Problem requirements: Your job is to reproduce all of the data exactly.

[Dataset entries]
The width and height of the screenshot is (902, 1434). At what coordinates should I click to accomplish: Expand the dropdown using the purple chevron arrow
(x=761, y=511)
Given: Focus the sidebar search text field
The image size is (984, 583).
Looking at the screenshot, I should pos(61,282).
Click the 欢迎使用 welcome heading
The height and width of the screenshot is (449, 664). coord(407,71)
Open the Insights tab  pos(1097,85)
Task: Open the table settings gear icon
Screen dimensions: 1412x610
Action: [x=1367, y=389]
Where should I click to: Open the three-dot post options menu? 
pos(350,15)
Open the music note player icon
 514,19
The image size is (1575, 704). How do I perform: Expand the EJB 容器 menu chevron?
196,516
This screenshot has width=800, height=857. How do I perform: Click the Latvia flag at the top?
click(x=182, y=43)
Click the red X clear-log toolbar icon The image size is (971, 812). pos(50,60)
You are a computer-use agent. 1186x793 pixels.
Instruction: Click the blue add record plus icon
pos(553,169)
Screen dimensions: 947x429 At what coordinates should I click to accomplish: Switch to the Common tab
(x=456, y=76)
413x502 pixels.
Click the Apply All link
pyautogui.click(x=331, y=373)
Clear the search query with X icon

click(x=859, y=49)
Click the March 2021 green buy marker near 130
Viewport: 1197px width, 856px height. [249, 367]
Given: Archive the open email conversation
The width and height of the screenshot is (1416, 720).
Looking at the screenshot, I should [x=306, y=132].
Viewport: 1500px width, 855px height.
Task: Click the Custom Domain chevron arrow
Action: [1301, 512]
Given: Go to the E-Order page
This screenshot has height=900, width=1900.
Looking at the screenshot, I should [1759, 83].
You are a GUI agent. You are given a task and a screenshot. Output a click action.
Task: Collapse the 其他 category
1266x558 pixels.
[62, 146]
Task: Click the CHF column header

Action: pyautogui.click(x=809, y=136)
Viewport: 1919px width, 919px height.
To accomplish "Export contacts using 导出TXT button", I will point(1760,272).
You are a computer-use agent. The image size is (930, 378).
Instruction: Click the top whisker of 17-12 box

Result of the exercise:
The width and height of the screenshot is (902, 1434). At what coordinates should I click to accomplish: Expand the dropdown using the purple chevron arrow
(x=761, y=511)
Given: Focus the sidebar search text field
The image size is (984, 583).
Looking at the screenshot, I should pos(61,282).
Click the 欢迎使用 welcome heading
The height and width of the screenshot is (449, 664). coord(407,71)
Open the Insights tab  pos(1097,85)
Task: Open the table settings gear icon
Screen dimensions: 1412x610
Action: [x=1367, y=389]
Where should I click to: Open the three-dot post options menu? 
pos(350,15)
Open the music note player icon
 514,19
The image size is (1575, 704). How do I perform: Expand the EJB 容器 menu chevron?
196,516
This screenshot has width=800, height=857. How do I perform: Click the Latvia flag at the top?
click(x=182, y=43)
Click the red X clear-log toolbar icon The image size is (971, 812). pos(50,60)
You are a computer-use agent. 1186x793 pixels.
Instruction: Click the blue add record plus icon
pos(553,169)
Screen dimensions: 947x429 At what coordinates should I click to accomplish: Switch to the Common tab
(x=456, y=76)
413x502 pixels.
Click the Apply All link
pyautogui.click(x=331, y=373)
Clear the search query with X icon

click(x=859, y=49)
Click the March 2021 green buy marker near 130
Viewport: 1197px width, 856px height. [249, 367]
Given: Archive the open email conversation
The width and height of the screenshot is (1416, 720).
Looking at the screenshot, I should [x=306, y=132].
Viewport: 1500px width, 855px height.
Task: Click the Custom Domain chevron arrow
Action: [1301, 512]
Given: Go to the E-Order page
This screenshot has height=900, width=1900.
Looking at the screenshot, I should [1759, 83].
You are a GUI agent. You are given a task and a screenshot. Output a click action.
Task: Collapse the 其他 category
1266x558 pixels.
[62, 146]
Task: Click the CHF column header

Action: pyautogui.click(x=809, y=136)
Viewport: 1919px width, 919px height.
To accomplish "Export contacts using 导出TXT button", I will point(1760,272).
You are a computer-use agent. The image size is (930, 378).
Instruction: Click the top whisker of 17-12 box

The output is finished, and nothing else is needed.